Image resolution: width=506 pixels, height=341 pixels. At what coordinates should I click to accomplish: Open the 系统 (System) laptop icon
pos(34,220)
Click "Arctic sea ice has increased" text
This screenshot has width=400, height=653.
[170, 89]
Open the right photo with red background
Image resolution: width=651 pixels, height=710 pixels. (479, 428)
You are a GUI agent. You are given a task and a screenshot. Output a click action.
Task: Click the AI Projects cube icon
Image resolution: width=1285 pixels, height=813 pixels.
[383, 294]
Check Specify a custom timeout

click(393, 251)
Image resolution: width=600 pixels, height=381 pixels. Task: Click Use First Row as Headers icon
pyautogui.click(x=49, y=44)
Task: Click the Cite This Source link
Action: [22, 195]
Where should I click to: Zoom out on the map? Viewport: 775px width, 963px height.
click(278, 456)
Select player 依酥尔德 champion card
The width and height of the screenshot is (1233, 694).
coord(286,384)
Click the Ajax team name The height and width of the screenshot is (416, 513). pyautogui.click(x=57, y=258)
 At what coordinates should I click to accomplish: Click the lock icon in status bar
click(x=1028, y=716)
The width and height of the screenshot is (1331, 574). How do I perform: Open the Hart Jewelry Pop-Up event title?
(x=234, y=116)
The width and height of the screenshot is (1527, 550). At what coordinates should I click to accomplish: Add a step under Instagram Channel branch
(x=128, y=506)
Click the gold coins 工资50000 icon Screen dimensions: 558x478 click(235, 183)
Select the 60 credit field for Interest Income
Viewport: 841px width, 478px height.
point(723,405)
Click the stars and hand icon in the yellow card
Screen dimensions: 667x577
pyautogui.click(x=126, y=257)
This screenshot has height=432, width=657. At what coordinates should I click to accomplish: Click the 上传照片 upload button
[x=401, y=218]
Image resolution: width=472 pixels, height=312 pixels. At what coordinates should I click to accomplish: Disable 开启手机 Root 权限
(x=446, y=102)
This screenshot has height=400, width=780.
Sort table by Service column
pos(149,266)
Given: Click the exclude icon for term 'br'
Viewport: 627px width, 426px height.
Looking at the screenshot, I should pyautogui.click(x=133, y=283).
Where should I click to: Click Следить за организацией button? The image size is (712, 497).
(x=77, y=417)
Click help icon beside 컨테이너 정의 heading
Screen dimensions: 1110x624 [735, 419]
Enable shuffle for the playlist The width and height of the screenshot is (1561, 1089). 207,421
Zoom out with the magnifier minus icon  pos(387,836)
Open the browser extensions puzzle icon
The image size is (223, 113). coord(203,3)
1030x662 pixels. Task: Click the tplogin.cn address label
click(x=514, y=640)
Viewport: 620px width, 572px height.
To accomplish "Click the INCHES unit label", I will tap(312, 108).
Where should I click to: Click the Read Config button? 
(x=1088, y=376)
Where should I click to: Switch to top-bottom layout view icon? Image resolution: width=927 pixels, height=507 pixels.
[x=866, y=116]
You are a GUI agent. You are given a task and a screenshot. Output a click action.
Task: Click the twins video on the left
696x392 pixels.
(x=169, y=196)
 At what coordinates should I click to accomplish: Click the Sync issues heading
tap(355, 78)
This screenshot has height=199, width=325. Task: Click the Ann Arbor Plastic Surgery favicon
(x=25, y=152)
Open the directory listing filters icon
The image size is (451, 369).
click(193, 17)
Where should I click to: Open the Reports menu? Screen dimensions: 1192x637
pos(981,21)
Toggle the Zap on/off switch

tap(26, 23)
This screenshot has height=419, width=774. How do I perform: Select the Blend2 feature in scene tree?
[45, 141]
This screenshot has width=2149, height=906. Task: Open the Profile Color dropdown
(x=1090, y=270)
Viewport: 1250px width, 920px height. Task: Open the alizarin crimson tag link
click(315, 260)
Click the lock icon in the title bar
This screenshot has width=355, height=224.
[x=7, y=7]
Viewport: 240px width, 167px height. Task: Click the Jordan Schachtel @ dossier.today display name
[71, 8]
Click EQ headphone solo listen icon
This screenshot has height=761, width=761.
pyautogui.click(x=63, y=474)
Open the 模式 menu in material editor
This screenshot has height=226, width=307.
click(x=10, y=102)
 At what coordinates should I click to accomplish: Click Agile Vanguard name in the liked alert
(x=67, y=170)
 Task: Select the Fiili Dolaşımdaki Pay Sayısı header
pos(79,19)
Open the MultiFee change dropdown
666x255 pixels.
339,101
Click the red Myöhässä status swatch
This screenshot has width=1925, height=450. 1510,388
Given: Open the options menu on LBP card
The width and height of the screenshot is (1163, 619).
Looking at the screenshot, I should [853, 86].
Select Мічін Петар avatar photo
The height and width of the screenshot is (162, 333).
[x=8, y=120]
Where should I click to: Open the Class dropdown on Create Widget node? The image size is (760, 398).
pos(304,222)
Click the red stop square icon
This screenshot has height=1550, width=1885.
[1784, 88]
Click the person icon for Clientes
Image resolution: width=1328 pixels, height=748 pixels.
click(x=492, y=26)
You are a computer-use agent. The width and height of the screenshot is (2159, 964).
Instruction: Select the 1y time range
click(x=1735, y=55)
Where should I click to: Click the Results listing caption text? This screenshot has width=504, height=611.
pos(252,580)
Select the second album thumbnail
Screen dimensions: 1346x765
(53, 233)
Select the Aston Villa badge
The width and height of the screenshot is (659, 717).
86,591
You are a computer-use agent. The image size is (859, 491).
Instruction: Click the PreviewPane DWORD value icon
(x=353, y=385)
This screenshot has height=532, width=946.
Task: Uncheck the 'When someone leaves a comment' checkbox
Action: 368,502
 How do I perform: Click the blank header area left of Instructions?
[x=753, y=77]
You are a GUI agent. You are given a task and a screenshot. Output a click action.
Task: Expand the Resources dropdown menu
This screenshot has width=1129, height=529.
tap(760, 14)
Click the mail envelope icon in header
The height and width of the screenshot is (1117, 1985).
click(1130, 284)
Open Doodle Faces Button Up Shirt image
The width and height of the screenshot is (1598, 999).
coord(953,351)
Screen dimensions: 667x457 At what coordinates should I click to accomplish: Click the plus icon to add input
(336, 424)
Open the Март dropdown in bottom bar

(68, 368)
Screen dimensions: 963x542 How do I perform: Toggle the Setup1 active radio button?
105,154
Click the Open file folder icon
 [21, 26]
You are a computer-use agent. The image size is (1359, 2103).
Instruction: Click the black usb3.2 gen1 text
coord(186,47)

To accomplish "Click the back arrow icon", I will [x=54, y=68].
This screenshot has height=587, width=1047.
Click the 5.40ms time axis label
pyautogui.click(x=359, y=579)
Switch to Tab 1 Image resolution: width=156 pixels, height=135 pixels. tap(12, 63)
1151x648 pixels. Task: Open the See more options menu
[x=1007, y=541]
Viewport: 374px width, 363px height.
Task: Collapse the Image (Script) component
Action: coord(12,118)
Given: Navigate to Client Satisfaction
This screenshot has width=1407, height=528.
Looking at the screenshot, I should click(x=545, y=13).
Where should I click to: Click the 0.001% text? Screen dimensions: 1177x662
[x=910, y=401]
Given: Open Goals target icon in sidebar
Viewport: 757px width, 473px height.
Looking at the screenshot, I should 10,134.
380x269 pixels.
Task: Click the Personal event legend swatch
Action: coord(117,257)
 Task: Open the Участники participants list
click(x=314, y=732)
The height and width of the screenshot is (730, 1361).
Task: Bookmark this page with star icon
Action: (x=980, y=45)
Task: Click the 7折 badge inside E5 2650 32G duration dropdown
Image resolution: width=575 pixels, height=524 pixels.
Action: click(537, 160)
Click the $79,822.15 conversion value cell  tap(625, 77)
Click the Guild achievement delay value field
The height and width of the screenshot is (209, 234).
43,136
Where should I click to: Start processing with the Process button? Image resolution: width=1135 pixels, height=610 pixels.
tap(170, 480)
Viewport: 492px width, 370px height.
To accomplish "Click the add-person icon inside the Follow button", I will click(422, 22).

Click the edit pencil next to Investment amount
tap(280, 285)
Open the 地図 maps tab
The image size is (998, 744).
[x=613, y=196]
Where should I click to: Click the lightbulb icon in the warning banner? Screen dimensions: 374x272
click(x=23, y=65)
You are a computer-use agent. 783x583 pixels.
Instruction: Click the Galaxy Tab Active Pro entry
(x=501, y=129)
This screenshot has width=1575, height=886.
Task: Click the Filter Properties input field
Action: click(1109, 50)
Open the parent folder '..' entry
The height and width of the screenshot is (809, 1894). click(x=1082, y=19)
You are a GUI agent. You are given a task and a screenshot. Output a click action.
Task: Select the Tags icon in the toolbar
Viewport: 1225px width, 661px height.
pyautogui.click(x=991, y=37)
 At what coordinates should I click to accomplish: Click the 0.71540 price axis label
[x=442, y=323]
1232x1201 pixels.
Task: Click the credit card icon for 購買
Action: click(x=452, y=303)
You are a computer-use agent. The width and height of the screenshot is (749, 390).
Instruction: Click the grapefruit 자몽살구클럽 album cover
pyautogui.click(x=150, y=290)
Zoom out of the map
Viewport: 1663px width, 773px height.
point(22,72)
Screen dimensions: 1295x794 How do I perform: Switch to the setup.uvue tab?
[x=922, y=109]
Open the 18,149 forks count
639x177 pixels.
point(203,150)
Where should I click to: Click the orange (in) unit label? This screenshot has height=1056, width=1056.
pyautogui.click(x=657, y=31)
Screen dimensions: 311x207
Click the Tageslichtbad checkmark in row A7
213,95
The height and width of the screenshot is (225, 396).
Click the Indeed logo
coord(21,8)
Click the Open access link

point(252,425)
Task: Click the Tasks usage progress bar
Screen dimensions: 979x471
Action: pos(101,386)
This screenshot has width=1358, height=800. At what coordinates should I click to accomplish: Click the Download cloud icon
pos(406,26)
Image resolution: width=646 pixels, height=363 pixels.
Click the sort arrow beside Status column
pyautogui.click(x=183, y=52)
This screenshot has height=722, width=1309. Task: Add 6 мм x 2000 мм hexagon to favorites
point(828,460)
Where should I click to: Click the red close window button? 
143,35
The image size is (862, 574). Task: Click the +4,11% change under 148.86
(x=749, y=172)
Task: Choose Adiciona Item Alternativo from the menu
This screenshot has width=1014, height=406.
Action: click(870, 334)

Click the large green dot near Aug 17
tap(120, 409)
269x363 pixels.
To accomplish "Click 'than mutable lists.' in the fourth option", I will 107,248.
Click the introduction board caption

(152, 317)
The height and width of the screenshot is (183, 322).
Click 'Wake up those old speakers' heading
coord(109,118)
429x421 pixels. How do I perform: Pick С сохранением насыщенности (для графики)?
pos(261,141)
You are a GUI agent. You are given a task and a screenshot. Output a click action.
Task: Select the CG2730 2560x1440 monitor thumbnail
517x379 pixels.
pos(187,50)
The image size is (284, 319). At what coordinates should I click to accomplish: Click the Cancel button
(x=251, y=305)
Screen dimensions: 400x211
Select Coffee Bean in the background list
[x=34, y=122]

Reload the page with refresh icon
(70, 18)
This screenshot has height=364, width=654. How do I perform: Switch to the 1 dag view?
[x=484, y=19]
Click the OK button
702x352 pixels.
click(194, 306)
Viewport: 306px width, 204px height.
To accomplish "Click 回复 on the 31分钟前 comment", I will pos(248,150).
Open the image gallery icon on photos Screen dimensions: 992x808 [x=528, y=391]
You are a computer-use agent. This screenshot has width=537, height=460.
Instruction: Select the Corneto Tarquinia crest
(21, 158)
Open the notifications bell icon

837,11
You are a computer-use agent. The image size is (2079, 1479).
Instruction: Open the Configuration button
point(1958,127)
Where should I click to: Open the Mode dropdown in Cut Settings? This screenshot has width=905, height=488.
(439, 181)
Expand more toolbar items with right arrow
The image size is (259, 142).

=-=-=

- What is needed:
Find every line in the records that contains the word "toolbar" and copy each one out.

- Written response:
Task: Select the Tags icon in the toolbar
Expand more toolbar items with right arrow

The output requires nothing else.